Question
Vericity Corporation, located in the United States, has an accounts receivable of SF400 million due in one year from a firm in Switzerland. The current
Vericity Corporation, located in the United States, has an accounts receivable of SF400 million due in one year from a firm in Switzerland. The current spot rate is SF1.67/$ and the one year forward rate is SF1.58/$. The annual interest rate is 3.0% in Switzerland and 4.0% percent in the United States. Vericity can also buy a one-year put option on the Swiss franc at the strike price of $.6440 per Swiss franc for a premium of $0.005 per Swiss Franc.
a. Compute the guaranteed dollar proceeds at the time of payment if Vericity decides to hedge using a forward contract. Show your calculations.
b.
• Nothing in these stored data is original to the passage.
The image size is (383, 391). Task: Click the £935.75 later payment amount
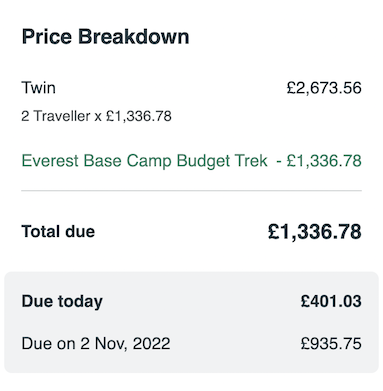click(x=331, y=344)
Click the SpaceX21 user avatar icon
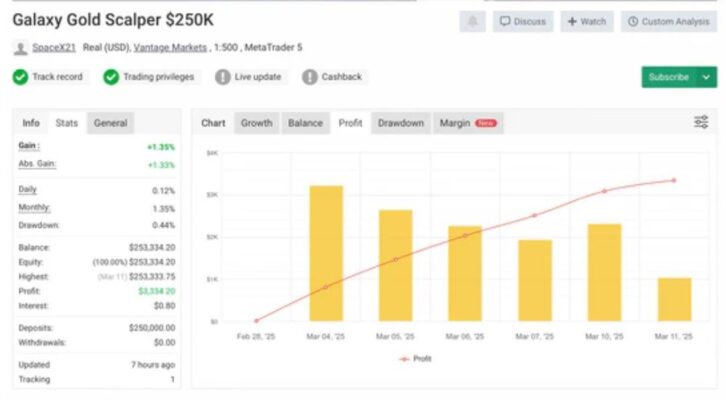The height and width of the screenshot is (400, 726). click(x=20, y=48)
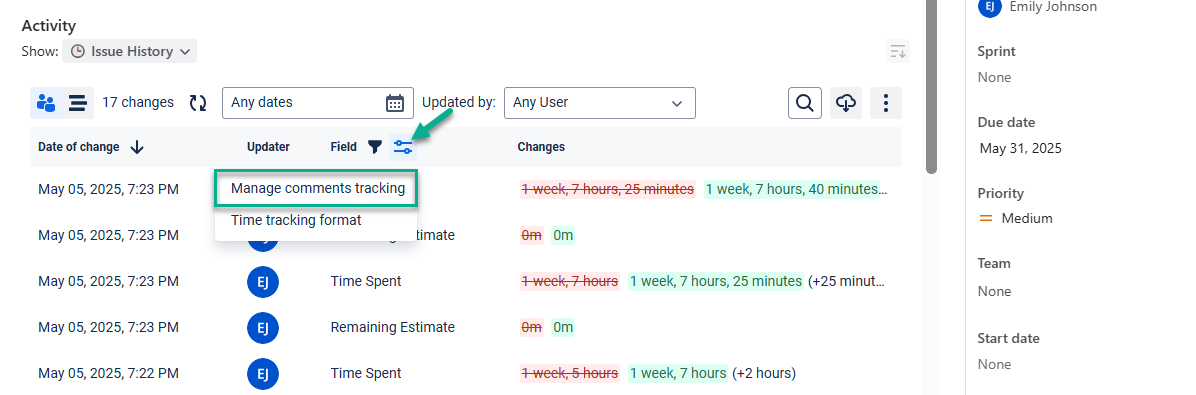Click the refresh changes icon
This screenshot has height=395, width=1196.
coord(198,103)
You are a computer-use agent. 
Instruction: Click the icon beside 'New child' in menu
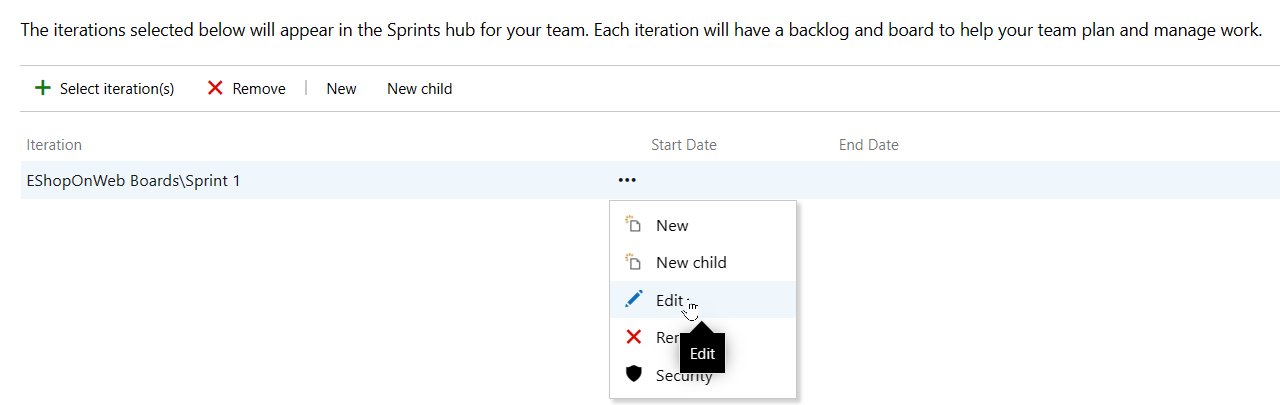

Compute the guaranteed dollar proceeds at the time of payment if Vericity decides to hedge using a money market hedge. Show your calculations.
c. List the steps that Vericity needs to take in order to use a money market hedge to eliminate its transaction exposure. Be sure to include the time (t=0 or t=1 year) at which each step must be taken.
d. Suppose that Vericity decides to hedge using an option contract. Assume that the forward rate is the best predictor of the future spot rate. Is Vericity likely to exercise its option contract? Explain using the rates provided. (1 point)
e. Compute the expected dollar proceeds at the time of payment if Vericity decides to hedge using an option contract. Show your calculations. (3 points)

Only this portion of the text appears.